#### PROBLEM STATEMENT
According to the excerpt on hospital-acquired infections, how many of every 100 hospitalized patients are expected to contract at least one health care-associated infection?

#### DOCUMENT EXCERPT
Hospitals are environments where both, infected and non-infected people, group. How microbial communities persist and change in indoor environments is of immense interest to public health. Recent work showed that humans alter the microbiome in a space when they occupy that space [1]. Building materials and equipment seem also to influence the community composition. For instance, recent studies show that materials made of copper have lower surface burden than stainless steel or plastic materials [2,3].

The potential for contracting a microbial pathogen is highest within a hospital environment [4]. Hospital acquired infections (HAI) are significant contributors to morbidity and mortality, with no values attributed (in http://www.who.int/en/ webcite), the Center for Disease Control defined the baselines for HAI as those occurring more than 48 h/72 h after healthcare admission and within 10 days after hospital discharge [5]. Despite the lack of direct evidence to prove that environmental contaminants are responsible for HAIs, there is an increasing evidence suggesting that the environment may act as a reservoir for at least some of the pathogens causing HAIs [6-9]. Therefore, by touching contaminated surfaces and noncritical equipment, hands may acquire and transfer microorganisms to other inanimate objects or to patients [10,11]. Guidelines on treatment of surfaces in hospitals take into account parameters which are considered to be relevant for preventing the transmission of nosocomial pathogens, such as the type of ward or the expected frequency of hand contact with a surface [12].

The presence of susceptible patients in hospital makes more important the adverse impact of the environment on the incidence of health-care–associated infections. Data from the World Health Organization show that nowadays in every 100 hospitalized patients 7 to 10 are expected to contract, at least, one health care-associated infection [13]. Hospital-associated pathogens are commonly found on physician’s and nursing staff’s clothing [14,15], cell phones [16,17], stethoscopes [18], computer keyboards [19], telemetry leads [20], electronic thermometers [21], blood-pressure cuffs [22], and gels for ultrasound probes [23]. The outbreaks of Pseudomonas aeruginosa[24] linked to water and aqueous solutions used in health-care facilities are examples of these health-care–associated infections. Additionally, clinically important opportunistic organisms linked to water are Pseudomonas spp., Acinetobacter baumannii Burkholderia cepacia, Ralstonia pickettii, Stenotrophomonas maltophilia, and Sphingomonas spp. Modes of transmission for waterborne infections include direct contact, ingestion of water, indirect-contact, inhalation of aerosols dispersed from water sources and aspiration of contaminated water [12].

(Stored data)
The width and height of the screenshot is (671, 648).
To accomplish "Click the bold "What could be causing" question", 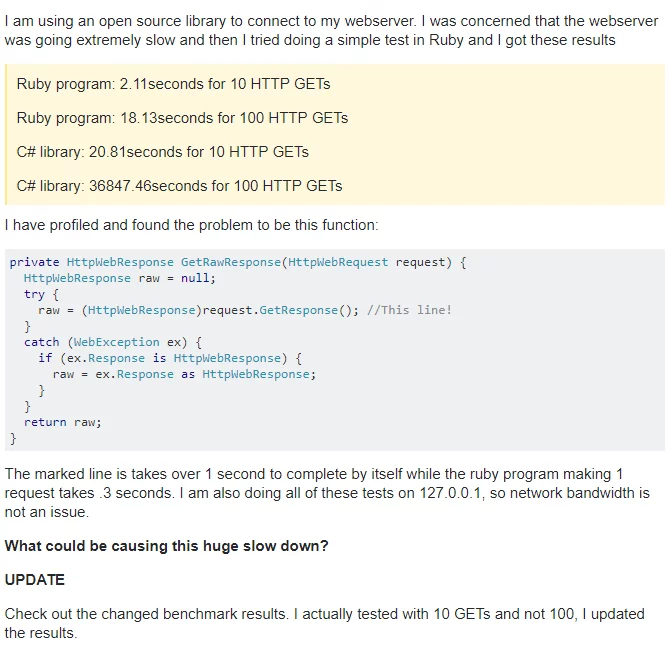I will tap(166, 546).
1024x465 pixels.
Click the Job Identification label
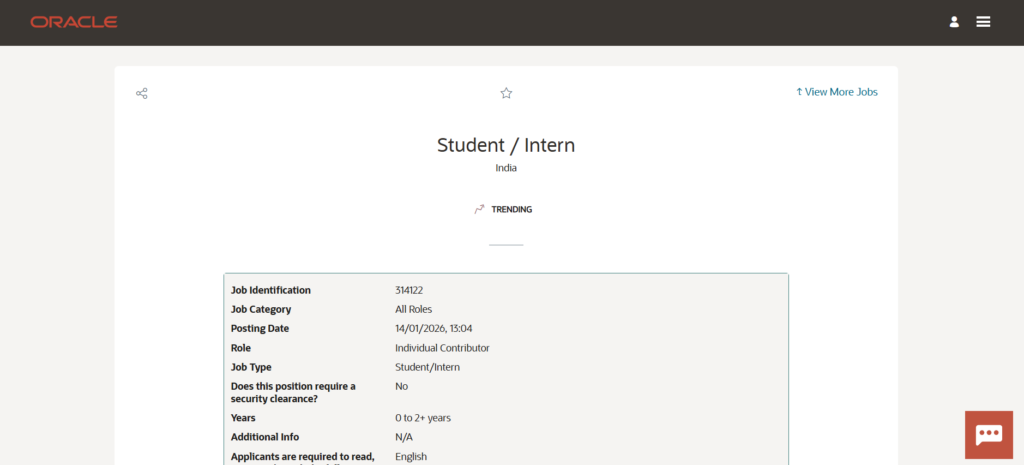click(x=271, y=290)
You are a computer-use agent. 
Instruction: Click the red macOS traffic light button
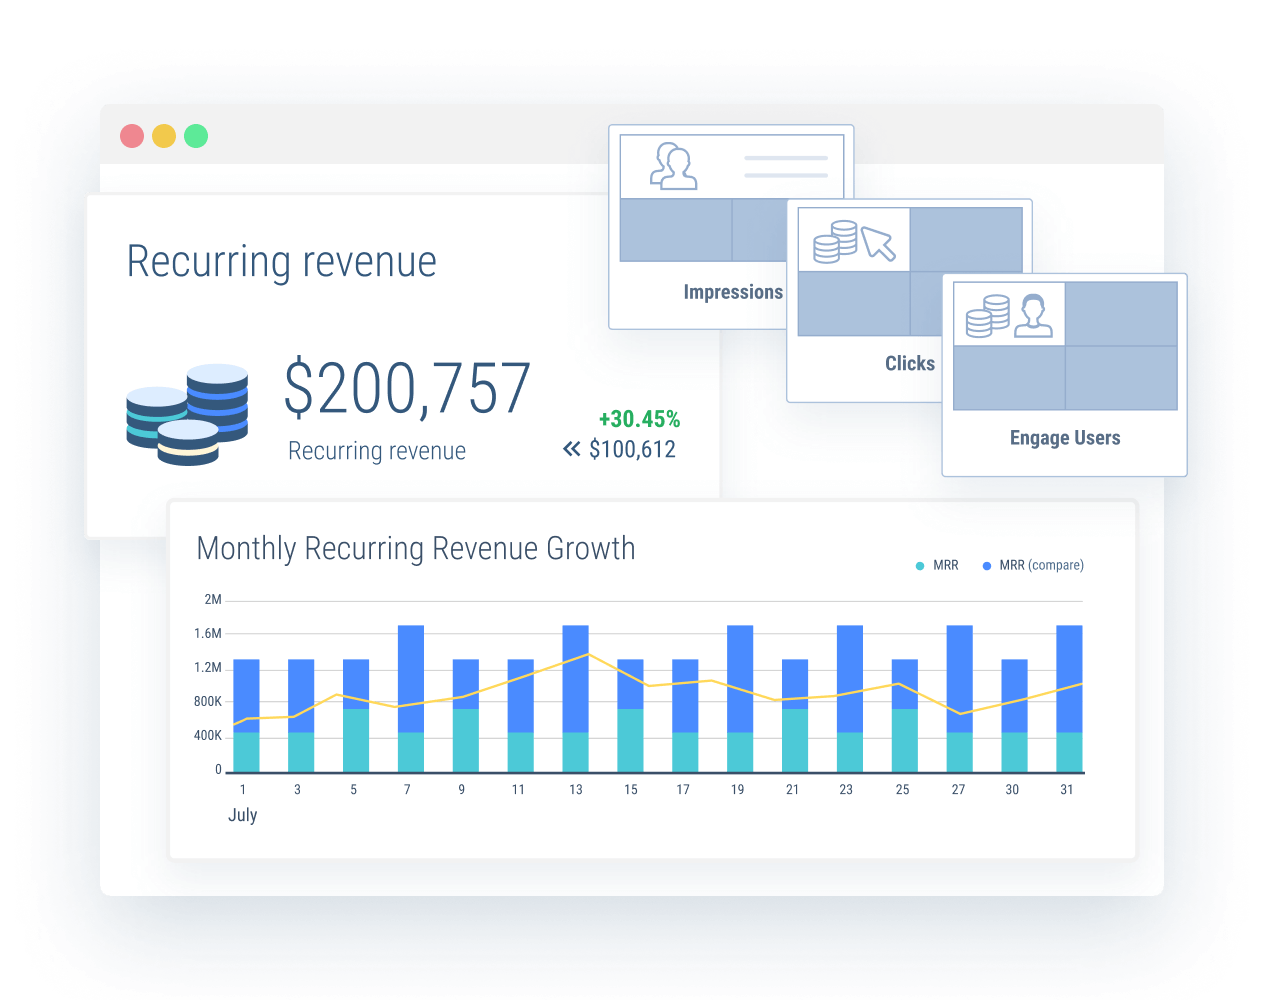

#### PROBLEM SOLUTION
7 to 10